This is one of the most enjoyable business boks I have ever read. I am a devout student of strategy & innovation and hence have read quite extensively on those subjects. But when it comes to the question of business models, even Adrian Slywotzky, who may be considered as the real father of the concept of business models, is not as clear in handling the concept as Mark Johnson. Johnson's definition of the concept, and especially his breaking it down to four elements (he calls them boxes) is brilliant. Sure, Slywotzky's business model definition also has four elements but here the boxes make the handling of the concept terribly simple and managable. In short, the definition of this rather hard-to-grab concept is excellent.
Johnson's next move in the book is to show how a new business model can be designed on the basis of his four-box formula. He starts with the first step of defining a new customer value proposition (CVP). After this, he moves backwards to work out the 'processes' that need to be created or improved so as to fulfill this new CVP as well as singling out the `resource requirements' in the organization. From there onwards he shows how to work out the `profit model' for the newly generated business model. Hence, once all those four boxes have been filled `democratically' (with participation from managers at all levels of the company) and carefully, the company is now ready to implement the new strategy.
At this point comes the other strength of the book whereby it does not leave the subject at the point of strategy formulation. Instead, it moves to explain even the knittty gritty details of implementation/execution.

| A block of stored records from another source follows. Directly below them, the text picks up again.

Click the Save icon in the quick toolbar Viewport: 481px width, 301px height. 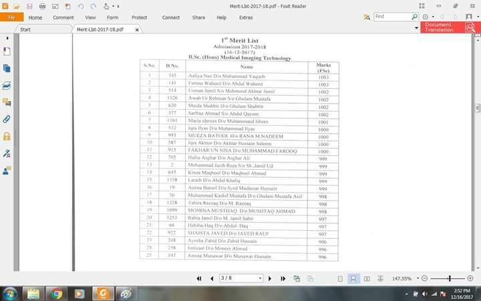29,6
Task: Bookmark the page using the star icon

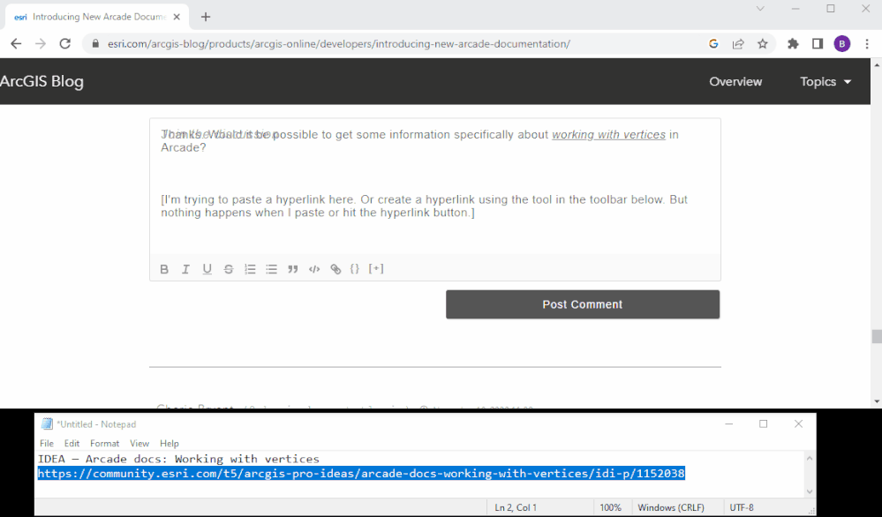Action: coord(763,42)
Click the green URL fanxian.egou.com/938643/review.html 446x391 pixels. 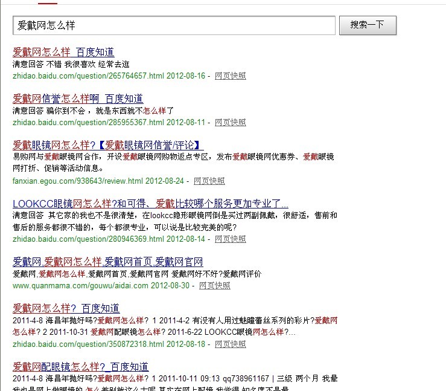click(78, 181)
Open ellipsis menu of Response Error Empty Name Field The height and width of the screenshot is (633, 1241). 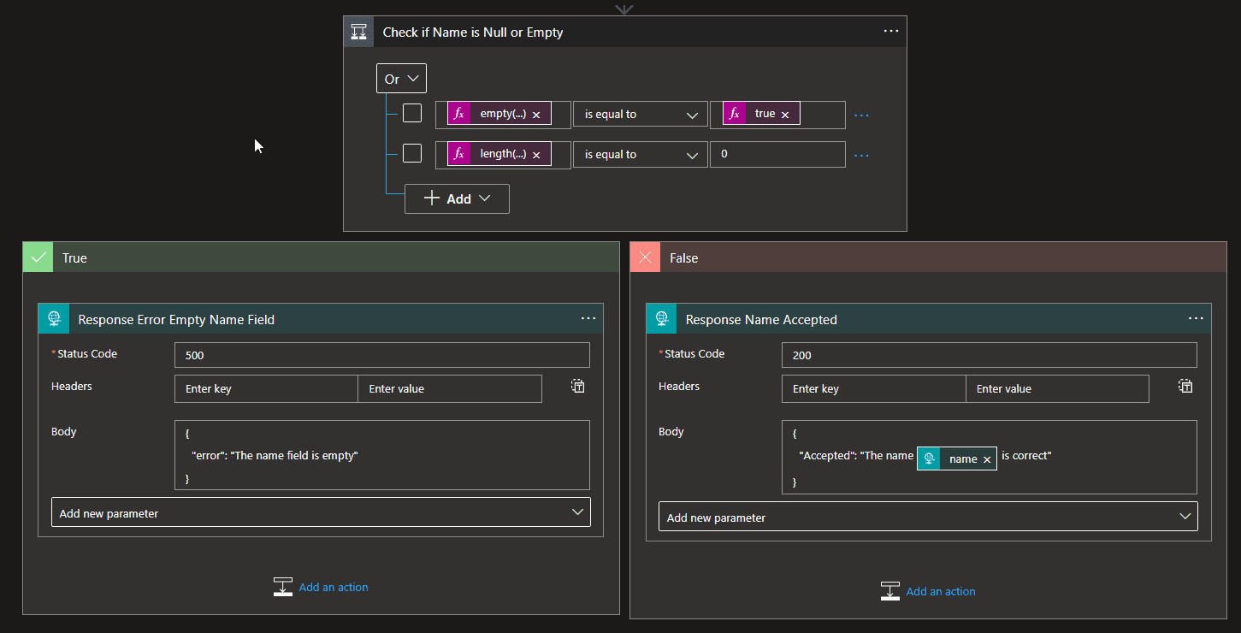tap(588, 318)
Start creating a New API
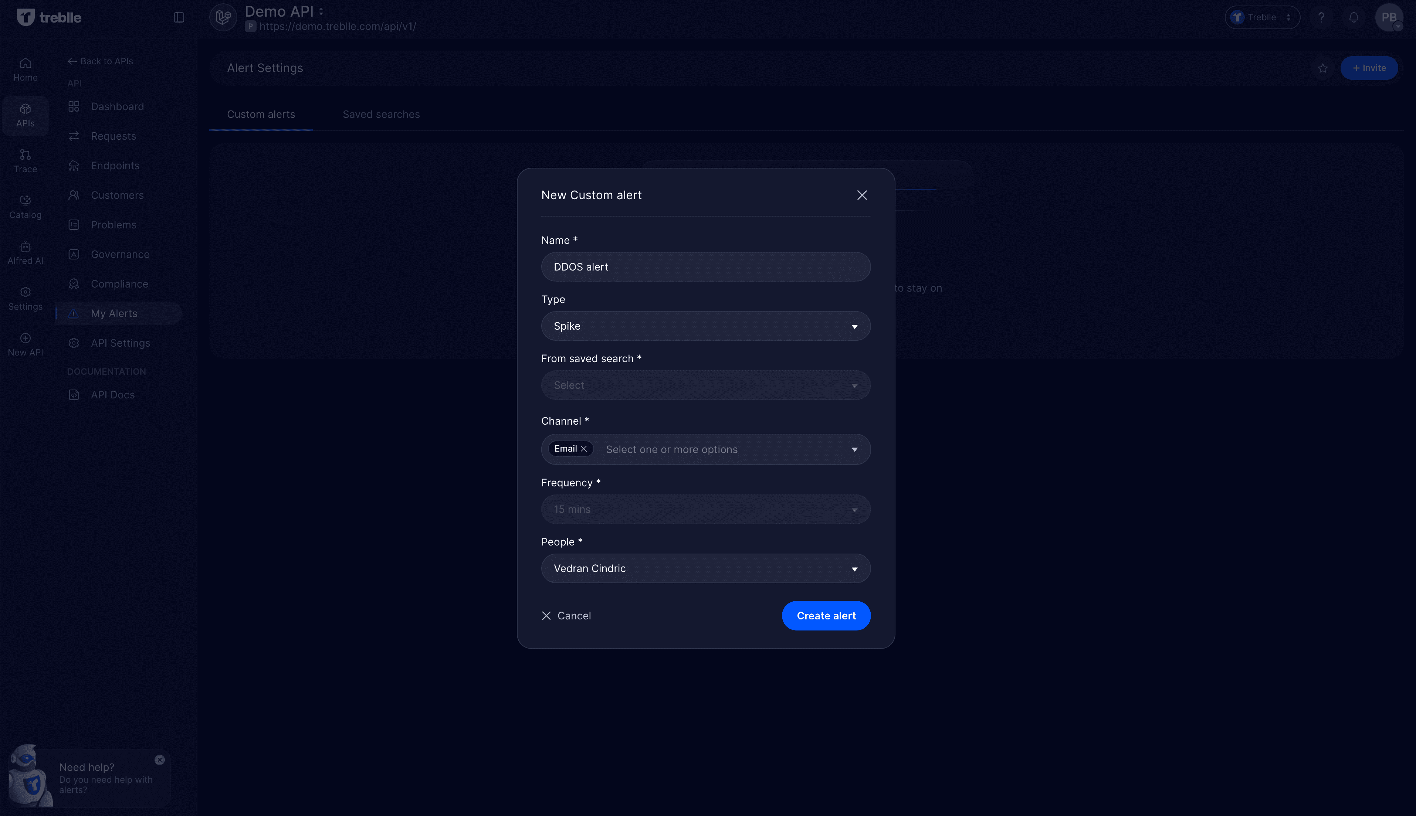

Here also Johnson is very good and drives on deep experience.
The book is full of enlightening case examples. Some are known stuff (like iPod, iPhone, Hitli etc.) but you find a lot of new examples which are really good.
When you reach the end of the book -which I assure you it will be very very swift (I finished it in only three sittings)- you feel relieved because you feel like you finally have a workable model in your hands which you can start toying with tomorrow morning.
This is a very very good book on strategy. There may be other good business model books around as one reviewer suggested. But this book should certainly be included in that list of excellent books on business model generation and implementation. I personally thank the author for giving me such a great pleasure in reading this wonderful work.